Stocks up as yuan move triggers risk rally

Author: 
Natsuko Waki | Reuters
Publication Date: 
Mon, 2010-06-21 13:54

Spot yuan climbed to its highest level against the dollar since its last revaluation in July 2005, after China announced on Sunday it would end a 23-month dollar peg.
Coming just days before a Group of 20 summit in Toronto, China's move for a more flexible yuan would also boost purchasing power and demand in the world's third largest economy, encouraging investors globally to buy risky assets.
A higher yuan would also help temper inflation in China by pushing down import prices, which in turn could mean Beijing would have less need to tighten monetary policy aggressively.
"It is a relief the Chinese has made some move," said Justin Urquhart Stewart, director at Seven Investment Management.
"It is positive to the market as it had been an issue the US had been flagging up in regard to global trade." MSCI world equity index rose 1.2 percent, hitting its highest level since mid-May.
The FTSEurofirst 300 index was up 1.4 percent, rising for the ninth straight session to hit a 5-1/2 week peak.
Emerging stocks rose 2.5 percent to a six-week high while emerging sovereign debt spreads tightened 8 basis points to 302 bps, their narrowest in five weeks.
"The move appears to reflect increased confidence that the Chinese and world economies are growing in a stable and sustainable fashion," UBS said in a note to clients.
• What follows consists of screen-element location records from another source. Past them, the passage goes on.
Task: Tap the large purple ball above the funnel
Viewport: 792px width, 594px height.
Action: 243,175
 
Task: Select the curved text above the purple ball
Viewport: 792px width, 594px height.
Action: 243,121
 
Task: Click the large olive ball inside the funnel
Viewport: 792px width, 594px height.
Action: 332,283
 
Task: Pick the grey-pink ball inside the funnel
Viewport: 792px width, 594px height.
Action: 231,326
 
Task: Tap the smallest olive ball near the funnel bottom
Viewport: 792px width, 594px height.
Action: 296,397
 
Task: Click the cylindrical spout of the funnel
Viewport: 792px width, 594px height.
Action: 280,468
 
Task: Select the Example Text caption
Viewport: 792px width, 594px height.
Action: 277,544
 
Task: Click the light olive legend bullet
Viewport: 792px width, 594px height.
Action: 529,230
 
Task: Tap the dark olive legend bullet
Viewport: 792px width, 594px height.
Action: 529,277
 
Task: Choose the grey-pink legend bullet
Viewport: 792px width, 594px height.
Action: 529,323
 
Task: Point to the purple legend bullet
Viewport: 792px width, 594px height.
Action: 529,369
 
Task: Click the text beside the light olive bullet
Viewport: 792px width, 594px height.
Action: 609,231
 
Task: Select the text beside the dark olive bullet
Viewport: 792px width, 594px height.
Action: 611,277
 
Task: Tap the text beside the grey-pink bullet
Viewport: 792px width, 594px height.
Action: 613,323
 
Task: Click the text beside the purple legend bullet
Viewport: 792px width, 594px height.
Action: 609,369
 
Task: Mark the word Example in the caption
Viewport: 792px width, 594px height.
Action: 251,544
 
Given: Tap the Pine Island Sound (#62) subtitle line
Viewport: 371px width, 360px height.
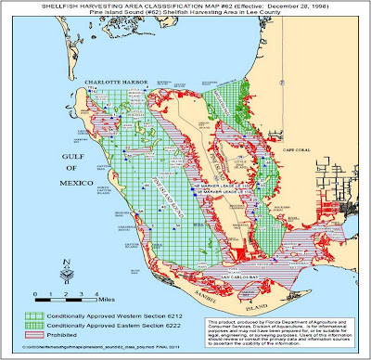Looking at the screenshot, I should (185, 15).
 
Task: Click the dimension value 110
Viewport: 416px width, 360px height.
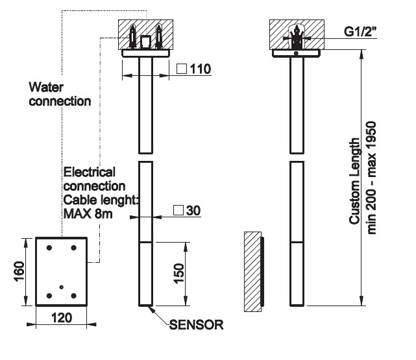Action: (202, 69)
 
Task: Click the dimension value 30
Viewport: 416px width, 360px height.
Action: (193, 211)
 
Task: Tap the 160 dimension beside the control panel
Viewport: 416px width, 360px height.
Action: (19, 273)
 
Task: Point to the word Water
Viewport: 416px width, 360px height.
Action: (45, 87)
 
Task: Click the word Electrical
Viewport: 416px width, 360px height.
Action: (90, 173)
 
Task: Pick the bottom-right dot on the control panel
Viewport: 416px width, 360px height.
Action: (73, 296)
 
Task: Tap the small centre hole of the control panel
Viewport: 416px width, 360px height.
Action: (60, 287)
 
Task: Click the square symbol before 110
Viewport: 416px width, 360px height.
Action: (182, 69)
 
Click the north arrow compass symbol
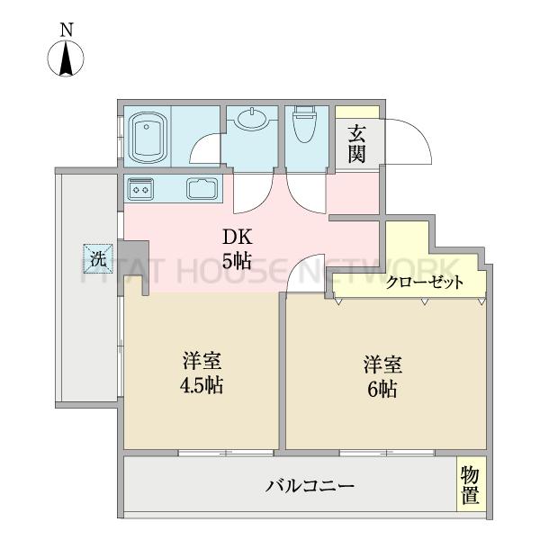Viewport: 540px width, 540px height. point(66,58)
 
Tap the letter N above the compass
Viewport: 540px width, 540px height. point(67,30)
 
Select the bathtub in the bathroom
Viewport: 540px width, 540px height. point(148,138)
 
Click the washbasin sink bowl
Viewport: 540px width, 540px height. point(252,119)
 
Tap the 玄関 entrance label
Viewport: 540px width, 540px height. point(356,144)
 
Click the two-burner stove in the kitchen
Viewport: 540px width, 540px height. point(140,189)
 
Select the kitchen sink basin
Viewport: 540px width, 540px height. point(202,188)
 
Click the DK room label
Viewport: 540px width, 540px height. point(238,237)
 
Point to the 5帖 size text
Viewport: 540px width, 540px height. point(236,261)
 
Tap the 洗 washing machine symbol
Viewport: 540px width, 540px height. point(98,258)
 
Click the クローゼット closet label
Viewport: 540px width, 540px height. point(425,283)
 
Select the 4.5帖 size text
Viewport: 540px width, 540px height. point(202,385)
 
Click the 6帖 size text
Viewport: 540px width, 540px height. point(382,389)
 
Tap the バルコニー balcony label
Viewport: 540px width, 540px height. point(310,486)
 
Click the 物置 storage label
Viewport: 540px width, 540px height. point(471,485)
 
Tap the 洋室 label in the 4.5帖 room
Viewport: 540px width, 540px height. point(202,361)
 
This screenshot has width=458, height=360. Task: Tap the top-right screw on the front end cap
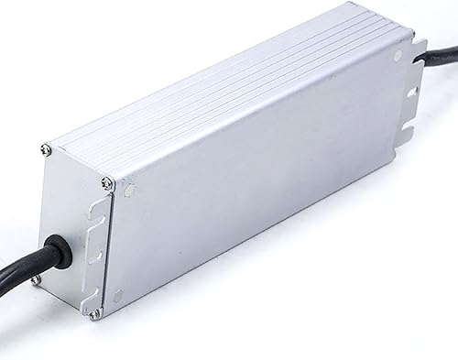coord(109,181)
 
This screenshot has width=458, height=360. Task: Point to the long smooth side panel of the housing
coord(266,192)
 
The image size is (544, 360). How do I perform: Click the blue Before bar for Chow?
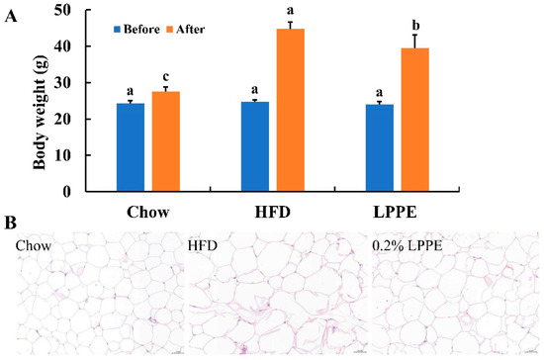(x=130, y=147)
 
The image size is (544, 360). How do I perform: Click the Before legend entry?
(x=136, y=29)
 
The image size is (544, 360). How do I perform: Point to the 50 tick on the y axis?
(x=69, y=10)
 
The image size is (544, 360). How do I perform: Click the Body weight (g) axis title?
(x=40, y=101)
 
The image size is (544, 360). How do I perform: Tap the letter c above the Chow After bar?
(x=165, y=76)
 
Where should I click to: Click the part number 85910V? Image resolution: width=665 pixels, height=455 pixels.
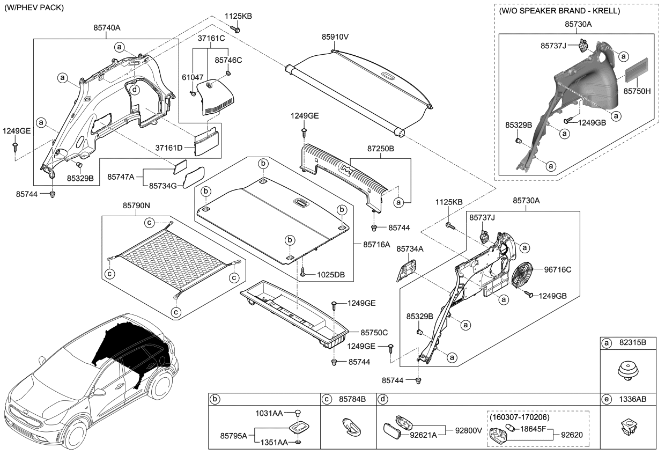pyautogui.click(x=335, y=38)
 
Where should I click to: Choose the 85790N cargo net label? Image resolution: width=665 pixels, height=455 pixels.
pyautogui.click(x=137, y=206)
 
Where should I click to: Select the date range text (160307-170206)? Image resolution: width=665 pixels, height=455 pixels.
pyautogui.click(x=519, y=416)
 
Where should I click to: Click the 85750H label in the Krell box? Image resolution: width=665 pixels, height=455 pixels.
pyautogui.click(x=637, y=92)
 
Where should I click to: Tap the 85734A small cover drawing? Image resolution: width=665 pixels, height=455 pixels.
pyautogui.click(x=407, y=269)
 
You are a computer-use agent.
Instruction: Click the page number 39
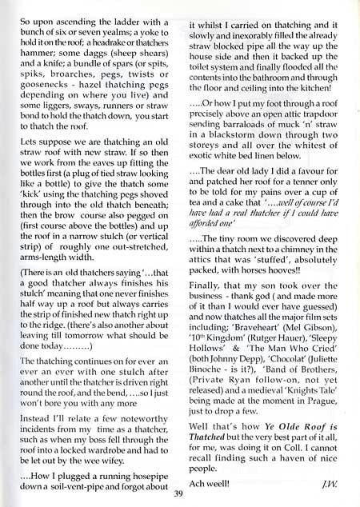(x=178, y=494)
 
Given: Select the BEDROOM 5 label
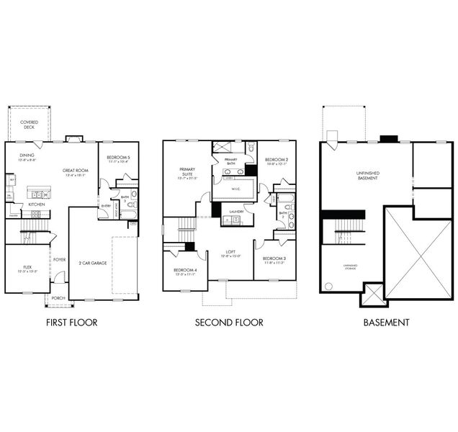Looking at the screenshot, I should (x=118, y=158).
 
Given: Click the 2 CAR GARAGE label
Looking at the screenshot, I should (x=93, y=263).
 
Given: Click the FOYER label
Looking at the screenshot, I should (x=59, y=259).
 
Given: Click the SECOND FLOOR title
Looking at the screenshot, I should (x=229, y=323).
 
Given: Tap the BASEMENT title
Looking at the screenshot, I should (x=386, y=323).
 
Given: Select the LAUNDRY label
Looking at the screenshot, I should (x=235, y=211).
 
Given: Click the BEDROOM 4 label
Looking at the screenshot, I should (x=184, y=271).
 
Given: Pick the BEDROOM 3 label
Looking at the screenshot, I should (x=274, y=258).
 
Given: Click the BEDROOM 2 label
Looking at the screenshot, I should (x=276, y=160).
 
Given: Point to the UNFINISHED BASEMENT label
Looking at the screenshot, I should (x=367, y=175).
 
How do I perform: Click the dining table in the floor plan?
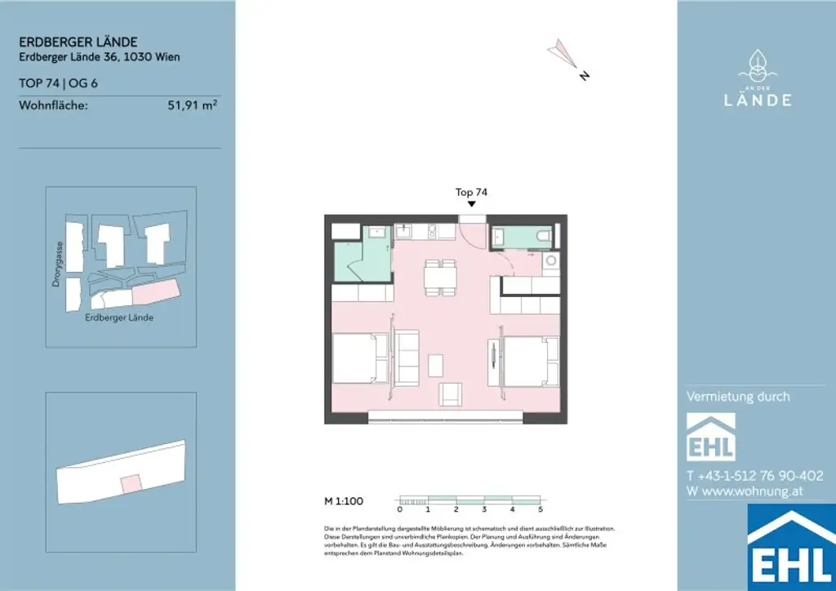441,277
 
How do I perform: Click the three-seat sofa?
406,357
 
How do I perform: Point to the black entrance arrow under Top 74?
471,204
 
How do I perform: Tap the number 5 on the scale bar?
540,509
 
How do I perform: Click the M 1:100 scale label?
344,500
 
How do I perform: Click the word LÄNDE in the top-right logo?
758,100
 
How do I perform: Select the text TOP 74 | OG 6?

"Almost certainly, China's leadership would not have taken this step unless they were confident about economic and financial stability."
US crude oil rose 1.8 percent to $78.56 a barrel while spot gold hit a record high of $1,262.75 an ounce, helped by the fall in the dollar, which lost around 0.5 percent against a basket of currencies.
The euro rose to a one-month high near $1.2490 before stabilising at $1.2432, steady on the day.
Breaking the peg might mean China needs to buy less US dollars in intervention, which would leave it with fewer dollars to buy US Treasuries, but also less need to diversify its holdings into currencies like the euro.
Bund futures fell 23 ticks as improving risk appetite reduced demand for safe-haven government bonds.